Но мало кто слушал его сегодня. Воспитанницы все еще находились под влиянием полученного письма. Постоянное шуршание и легкий шорох на последних скамьях привлекали внимание Ии. Она прошла по классу и заметила нечто, совершенно не согласовавшееся с уроком древней истории, происходившее сейчас у нее в отделении. И причиной этому было все то же злополучное письмо.

Каждой из воспитанниц хотелось приобрести на память хотя бы копию его. Нечего и говорить, что оригиналом деспотично завладела Зюнгейка, на имя которой оно и было прислано. И вот, одна за другой, девочки переписывали его в свои записные книжки на память.

– Mesdemoiselles! He время и не место заниматься посторонним делом на уроке, – произнесла Ия, неожиданно появляясь перед партой Мани Струевой, переписывавшей в эту минуту последнюю страницу письма. Ия взяла злополучный документ и унесла его на свой столик.

Едва закончился урок истории, как перед ней словно из-под земли выросла красная, пылающая злобой Зюнгейка.

– Нельзя брать чужое. Надо отдавать чужое. Так закон учил. Так Аллах велел, – нервно жестикулируя чуть ли не у самого лица Ии, выходила из себя башкирка, наступая на молодую девушку.

С бледным лицом и спокойной улыбкой Ия взяла ее за обе руки и несколько секунд продержала эти смуглые, отчаянно рвавшиеся у нее в руках пальцы в своих.

– Так не разговаривают со старшими, Карач, – произнесла она твердо и спокойно.

– А старшие не должны показывать дурного примера младшим. Если бы мы взяли у вас чужое письмо, что бы вы сказали на это? – и Шура Августова, очутившись подле Зюнгейки, дерзко уставилась обычным своим вызывающим взглядом в лицо Ии.

Молодая наставница смерила ее глазами с головы до ног.

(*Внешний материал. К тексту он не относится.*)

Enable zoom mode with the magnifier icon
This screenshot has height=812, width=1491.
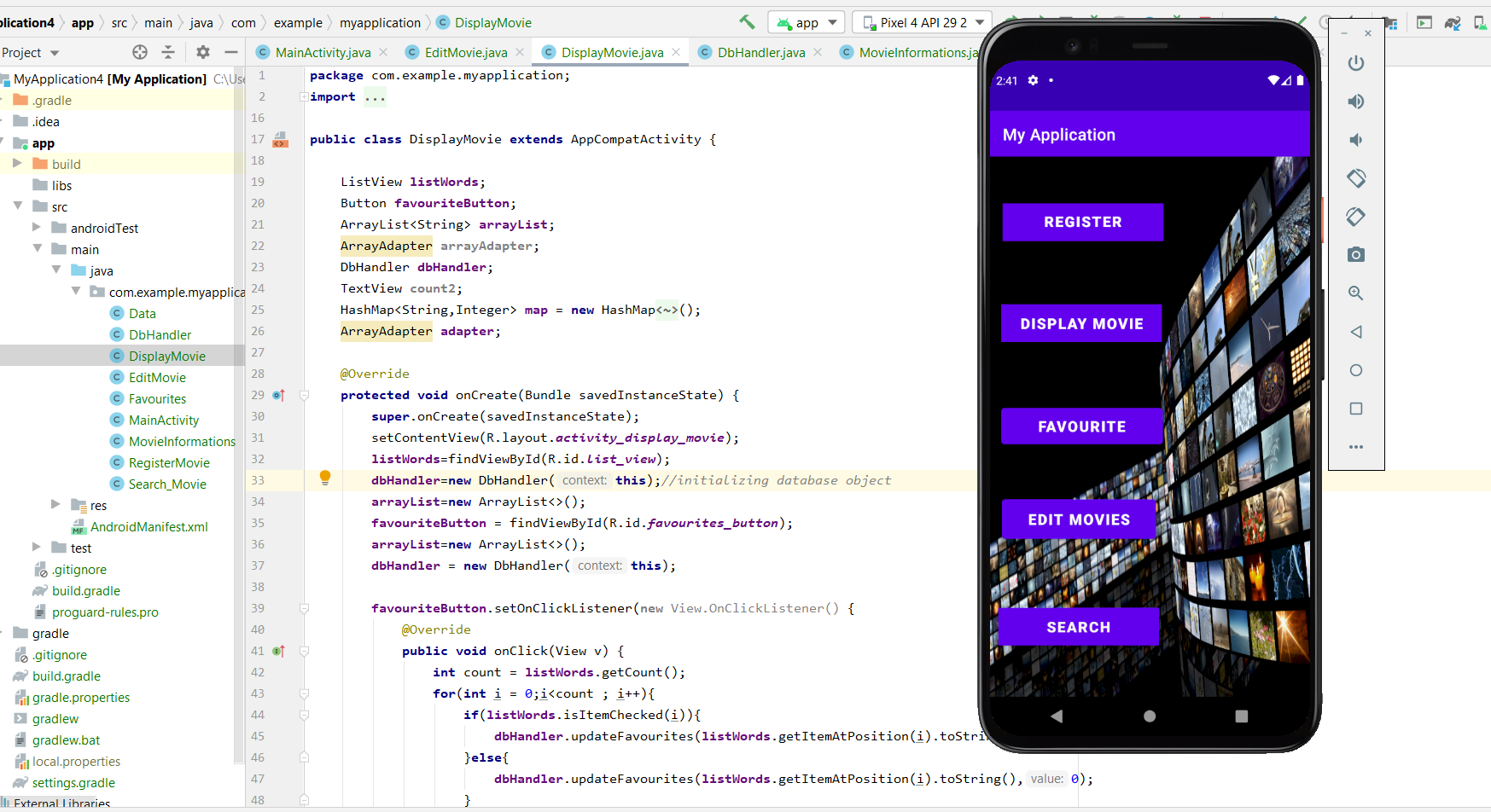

– Это письмо останется у вас. Его никто не возьмет. Но, пока идут уроки, я не могу разрешить вам переписывать его, – послышался сдержанный ответ Ии.

– А вы его не прочтете?

Синие дерзкие глаза снова блеснули явной насмешкой по адресу Ии. Как под ударом хлыста, вздрогнула молодая девушка. Эти слова жестоко оскорбили ее. Но и тут, стараясь совладать с охватившим ее волнением, она с ледяным спокойствием отвечала Шуре:

– Я не имею привычки читать чужих писем, запомните это раз и навсегда, Августова, и по окончании уроков, повторяю еще раз, вы получите ваше письмо обратно.

– Бессовестная! – крикнула Ева Ларская, выбегая вперед… – Как ты смеешь оскорблять Ию Аркадьевну? Ведь если бы Лидия Павловна узнала все… то… то…

Ева не могла договорить. Она дрожала, как лист. Девочка была очень нервна от природы, и часто малейшее волнение у нее заканчивалось обмороком.

Маня Струева, зная это и уступая влечению своего доброго сердечка, бросилась к Еве:

– Не ссорьтесь, дети мои, ради Бога… Шурочка, Ева! Что это, в самом деле, право!

– Пусть отдаст письмо… Аллаха нашего… Магдалиночки нашей! – твердила между тем в полном забвении чувств Зюнгейка.

Шум и волнение росли с каждой минутой. За этим шумом не было слышно приближения учителя, и только когда преподаватель математики, добродушнейший толстяк со странной фамилией Полдень, вошел на кафедру и послал оттуда свое обычное: «Здравствуйте, девицы», пансионерки, как вспуганная стая птиц, разлетелись по своим местам.